> EXERCISE INPUT:
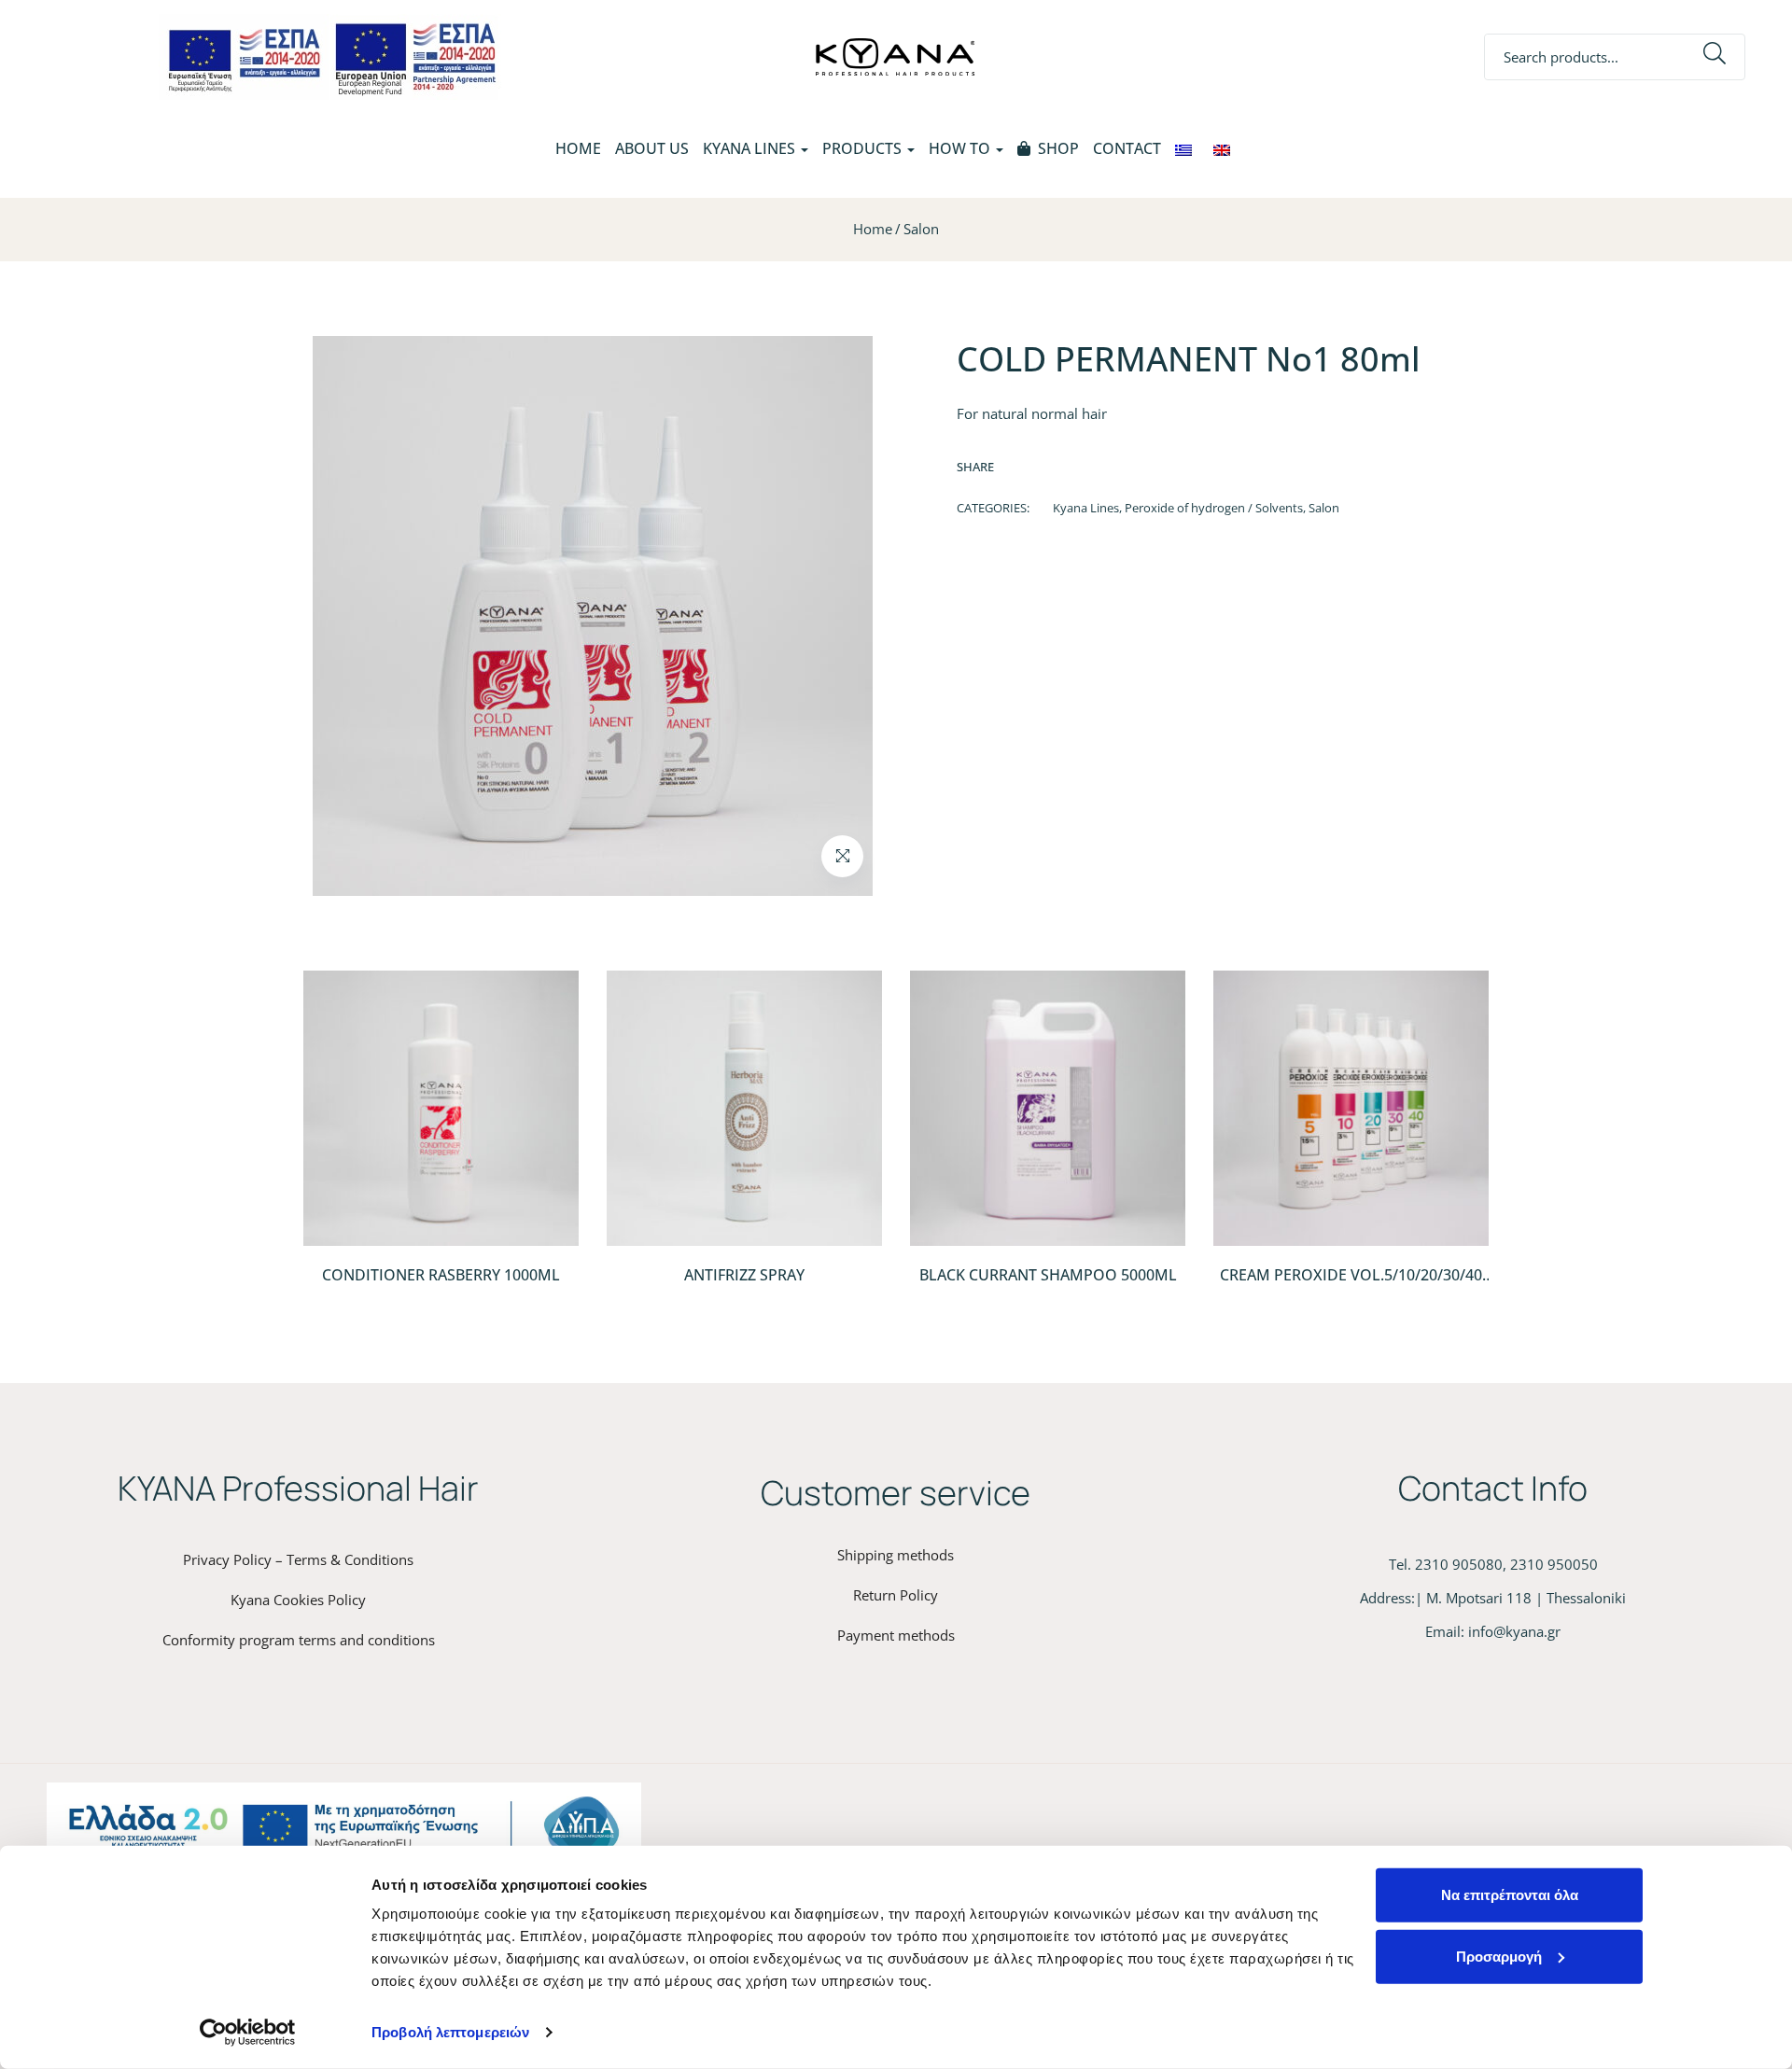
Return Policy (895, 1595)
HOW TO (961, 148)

==

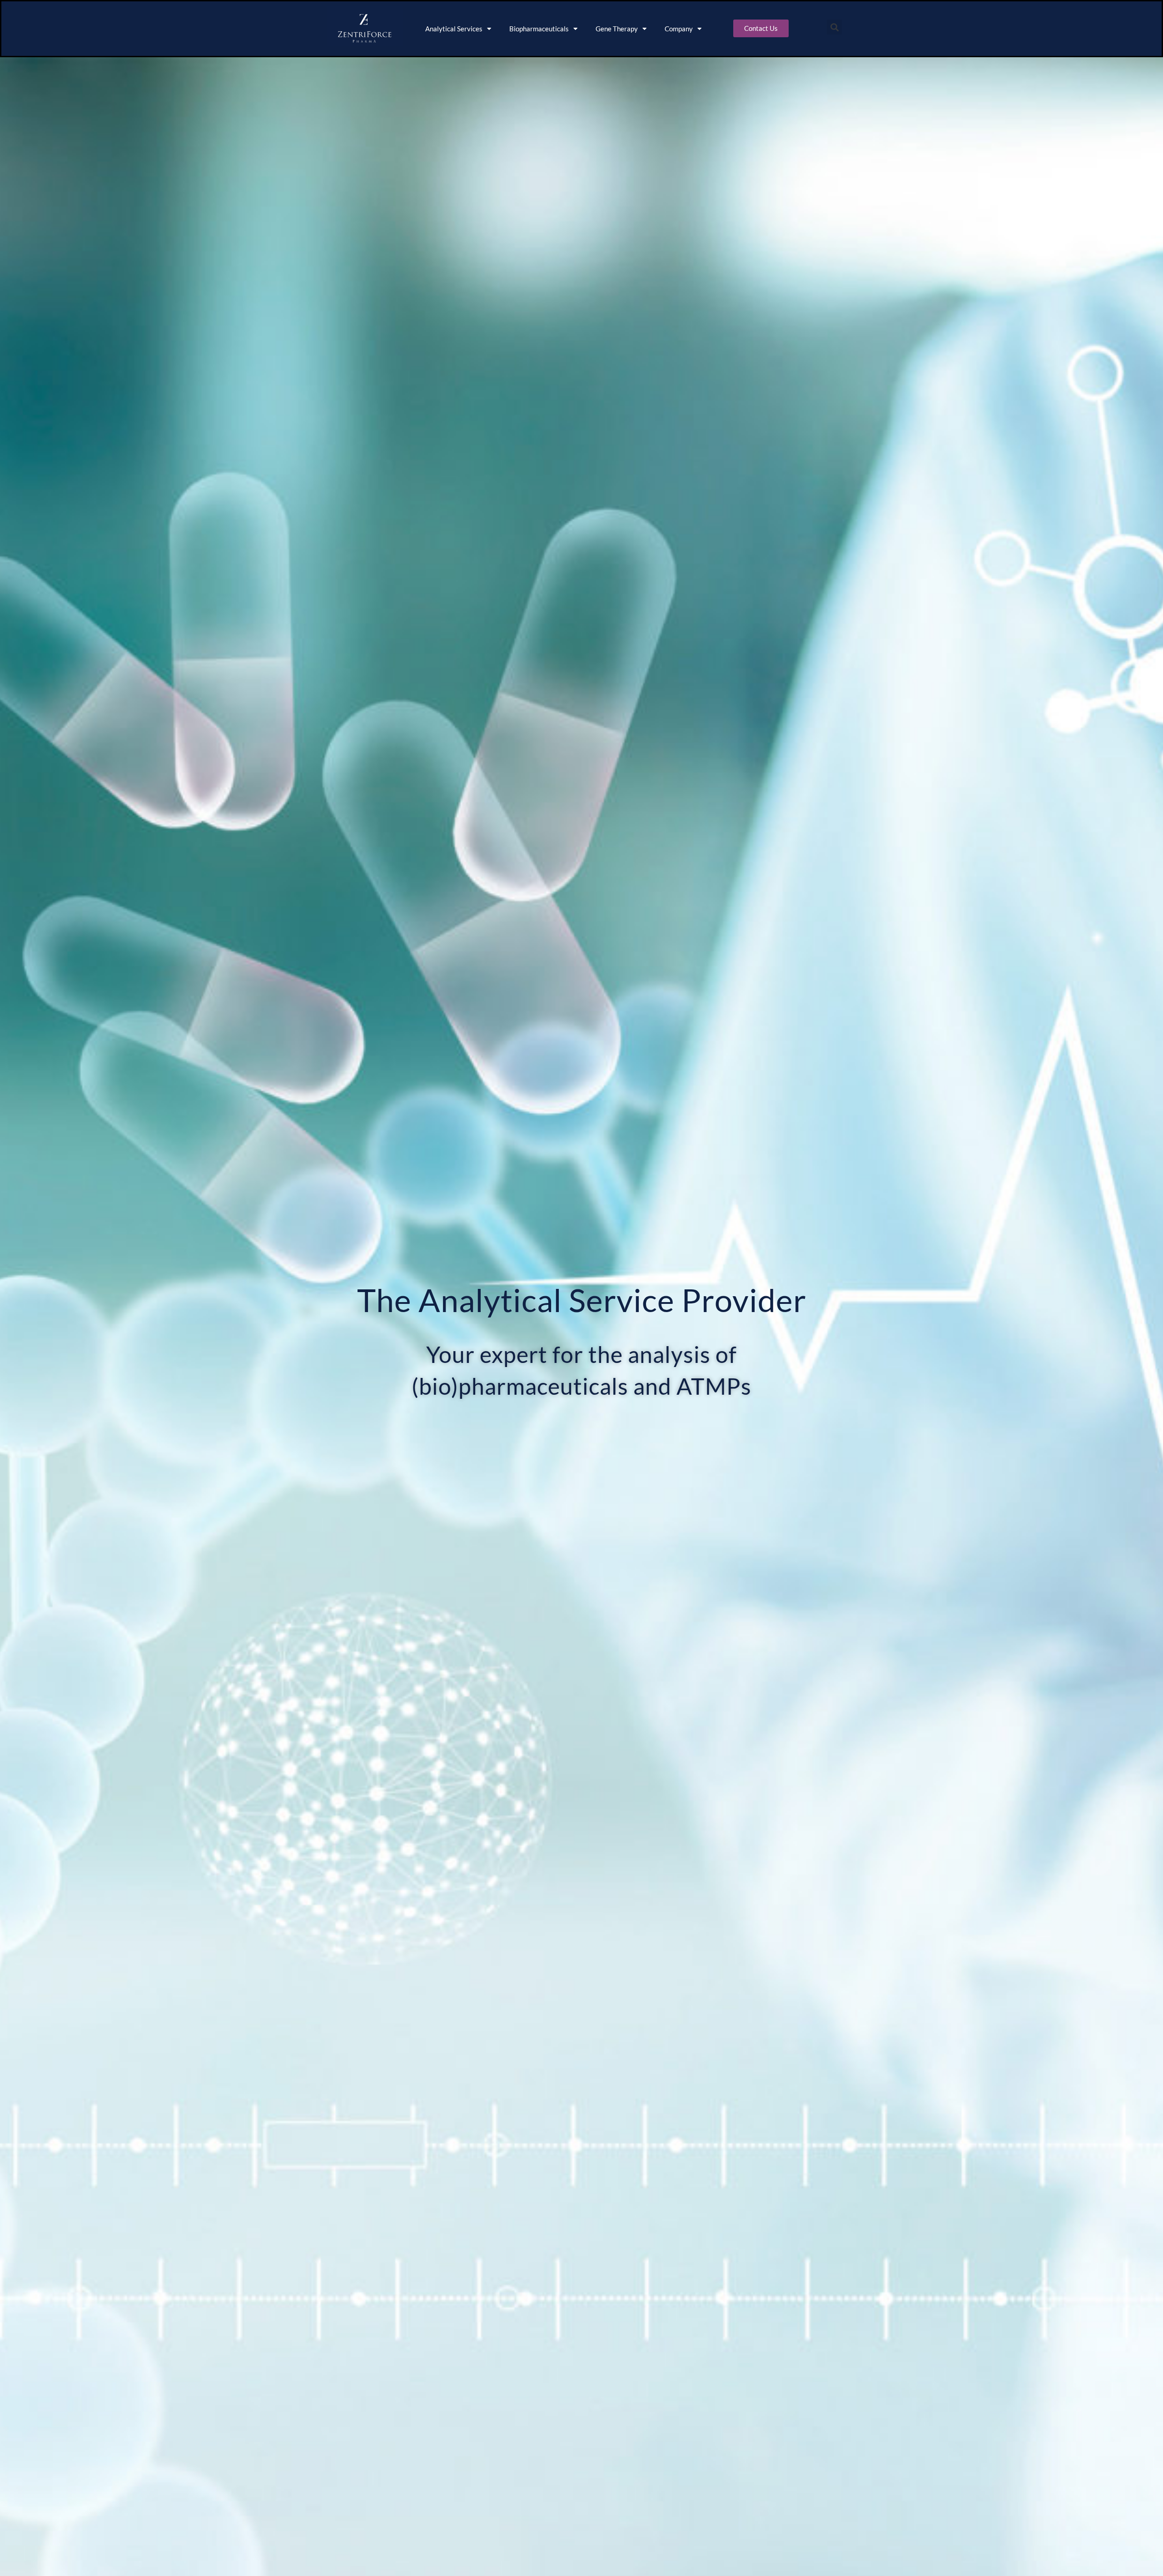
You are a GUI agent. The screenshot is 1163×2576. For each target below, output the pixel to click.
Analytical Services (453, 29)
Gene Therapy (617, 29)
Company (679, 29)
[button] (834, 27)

> REQUIRED ACTION: All lines above from the one holding "You are a GUI" to the one holding "[button] (834, 27)", inclusive, are to be copied exactly; no other line is wanted.

> TASK RESPONSE:
You are a GUI agent. The screenshot is 1163×2576. For each target below, output the pixel to click.
Analytical Services (453, 29)
Gene Therapy (617, 29)
Company (679, 29)
[button] (834, 27)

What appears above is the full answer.